# Extract to read

● ● ● ● ● ● ●

Is that an important thing to be able to do, he asked? The $64,000 question. I cast around for an answer to illustrate for him how important this innovation was destined to become. Well of course, I hazarded, it has important military applications. His eyes lit up.

Think about a military campaign where transport is being provided by trucks. The breakdown of a single $5 part can immobilize an entire truck, but you cannot predict which parts will break down in which trucks, so you have to transport a lot of spare parts, most of which you will not need. The number of spare parts goes up exponentially if your convoy involves different kinds of vehicles whose parts are not interchangeable.

Suppose instead that you carried no spares at all, but digital images of all the parts, together with a few heavy-duty 3-D printers. Any part you needed could be printed to exact specifications on the spot. Suddenly the minister wanted 3-D printers.

The problem is that 3-D printers are not ready for such prime-time uses and this tells us a lot about how productivity revolutions occur.

We certainly need a productivity revolution right about now. Most of the world is dogged by the problem of low productivity growth, and since rising productivity drives rising incomes, everybody wants more of it. Technological change is one of the best places to look for productivity improvements, but changing technologies cannot be conjured out of the air, and their effects are slow to be felt.

● ● ● ● ● ● ●

# Records provided
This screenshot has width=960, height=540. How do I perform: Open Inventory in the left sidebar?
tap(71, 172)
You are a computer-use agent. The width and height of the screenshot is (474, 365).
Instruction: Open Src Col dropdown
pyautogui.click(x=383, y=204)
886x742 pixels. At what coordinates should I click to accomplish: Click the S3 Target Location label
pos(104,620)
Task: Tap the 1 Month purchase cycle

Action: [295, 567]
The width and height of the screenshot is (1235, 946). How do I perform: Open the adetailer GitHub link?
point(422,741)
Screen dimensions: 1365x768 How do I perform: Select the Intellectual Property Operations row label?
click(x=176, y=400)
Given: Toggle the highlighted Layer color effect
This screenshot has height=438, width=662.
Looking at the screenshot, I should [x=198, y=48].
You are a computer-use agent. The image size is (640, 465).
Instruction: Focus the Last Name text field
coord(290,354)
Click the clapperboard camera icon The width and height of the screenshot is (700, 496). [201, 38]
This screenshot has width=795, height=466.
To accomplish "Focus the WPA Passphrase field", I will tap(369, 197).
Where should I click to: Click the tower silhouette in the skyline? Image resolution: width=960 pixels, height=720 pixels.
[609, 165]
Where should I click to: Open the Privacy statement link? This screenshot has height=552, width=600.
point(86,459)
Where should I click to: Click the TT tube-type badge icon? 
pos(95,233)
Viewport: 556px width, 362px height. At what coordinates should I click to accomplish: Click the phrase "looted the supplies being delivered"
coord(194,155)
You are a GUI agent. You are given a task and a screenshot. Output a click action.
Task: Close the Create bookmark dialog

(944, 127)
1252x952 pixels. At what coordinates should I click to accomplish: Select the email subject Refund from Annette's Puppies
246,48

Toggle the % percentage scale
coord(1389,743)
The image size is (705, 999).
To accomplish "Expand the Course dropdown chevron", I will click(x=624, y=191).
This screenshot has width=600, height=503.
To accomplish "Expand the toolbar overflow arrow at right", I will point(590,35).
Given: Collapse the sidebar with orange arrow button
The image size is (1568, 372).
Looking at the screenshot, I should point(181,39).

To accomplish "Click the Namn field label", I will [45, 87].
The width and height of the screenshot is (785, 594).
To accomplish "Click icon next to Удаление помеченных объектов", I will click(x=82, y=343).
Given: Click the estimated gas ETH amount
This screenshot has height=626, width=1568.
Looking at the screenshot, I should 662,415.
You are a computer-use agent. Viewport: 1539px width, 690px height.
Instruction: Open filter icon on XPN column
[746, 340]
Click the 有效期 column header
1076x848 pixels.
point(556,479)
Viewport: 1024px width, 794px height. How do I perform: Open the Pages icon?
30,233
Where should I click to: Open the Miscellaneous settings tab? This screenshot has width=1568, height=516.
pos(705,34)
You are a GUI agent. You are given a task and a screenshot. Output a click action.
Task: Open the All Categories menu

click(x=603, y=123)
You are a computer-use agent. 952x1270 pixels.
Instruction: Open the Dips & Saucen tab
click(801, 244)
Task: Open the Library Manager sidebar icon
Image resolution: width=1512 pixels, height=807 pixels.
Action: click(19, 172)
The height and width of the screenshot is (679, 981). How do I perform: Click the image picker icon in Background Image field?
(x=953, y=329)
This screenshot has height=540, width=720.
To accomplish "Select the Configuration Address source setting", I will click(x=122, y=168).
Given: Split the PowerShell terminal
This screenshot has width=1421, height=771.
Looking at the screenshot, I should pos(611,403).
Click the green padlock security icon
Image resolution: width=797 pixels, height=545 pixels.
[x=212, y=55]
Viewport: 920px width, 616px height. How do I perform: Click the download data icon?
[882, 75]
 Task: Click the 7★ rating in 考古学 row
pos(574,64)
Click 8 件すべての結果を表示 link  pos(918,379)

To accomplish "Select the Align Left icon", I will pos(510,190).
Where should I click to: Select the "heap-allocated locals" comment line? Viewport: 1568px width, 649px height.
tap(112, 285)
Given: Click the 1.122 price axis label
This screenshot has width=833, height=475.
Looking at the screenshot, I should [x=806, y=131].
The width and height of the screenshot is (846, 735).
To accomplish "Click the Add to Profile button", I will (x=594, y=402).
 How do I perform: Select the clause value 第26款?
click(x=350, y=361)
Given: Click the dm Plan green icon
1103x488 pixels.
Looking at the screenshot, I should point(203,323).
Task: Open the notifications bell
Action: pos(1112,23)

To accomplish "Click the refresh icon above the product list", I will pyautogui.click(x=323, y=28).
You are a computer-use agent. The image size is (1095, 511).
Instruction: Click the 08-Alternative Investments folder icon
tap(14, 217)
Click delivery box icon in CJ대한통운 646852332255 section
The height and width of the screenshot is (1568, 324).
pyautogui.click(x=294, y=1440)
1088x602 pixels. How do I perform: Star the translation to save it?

● ● ● ● ● ● ●

# Task item
Copy the passage on 3-D printing from "Is that an important" up to and including "are not interchangeable.", switching every "trucks" to "lorries". The rows have no connection to the passage on 3-D printing.

# Output for this task
Is that an important thing to be able to do, he asked? The $64,000 question. I cast around for an answer to illustrate for him how important this innovation was destined to become. Well of course, I hazarded, it has important military applications. His eyes lit up.

Think about a military campaign where transport is being provided by lorries. The breakdown of a single $5 part can immobilize an entire truck, but you cannot predict which parts will break down in which lorries, so you have to transport a lot of spare parts, most of which you will not need. The number of spare parts goes up exponentially if your convoy involves different kinds of vehicles whose parts are not interchangeable.